It was during Marco’s study of industrial design that they discovered their passion for materials and the “technological innovation necessary for the production of everyday objects”, they explain. These eclectic and colloquial inspirations informed the development of Marco’s more broader visual interests. “It led me to nature, Italian folklore and new technologies, following the work of Neri Oxman, Ernst Haeckel, Luigi Serafini and Björk,” the designer says. “I see their work as a cocktail of nature, fantasy, sci-fi, sensuality and femininity.” Marco's move to the cosmopolitan hub of London broadened the boundaries of their design practice. In the city's deep nightlife, they found a fusion of electronic music, fashion and, most importantly, queerness. “People like Sophie and Arca inspired me to create something that feels physical in the digital, or the real that defies natural laws,” says Marco. “As a result, lettering, 3D modelling and sculpting, and AI are currently my main tools.”

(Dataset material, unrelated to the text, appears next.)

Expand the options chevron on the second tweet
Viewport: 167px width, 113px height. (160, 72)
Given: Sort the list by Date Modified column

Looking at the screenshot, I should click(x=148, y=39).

So far, that means Marco’s projects orbit around queer raves, music, fashion and pretty much “anything related to sexuality and gender”. It’s a new well of inspiration that allows Marco to tap into “the sensual, the tactile, the feminine and the abstract,” they explain. “Ultimately, I want my work to look as if a queer underwater civilisation built a new language made of unreadable characters and monolithic architecture.”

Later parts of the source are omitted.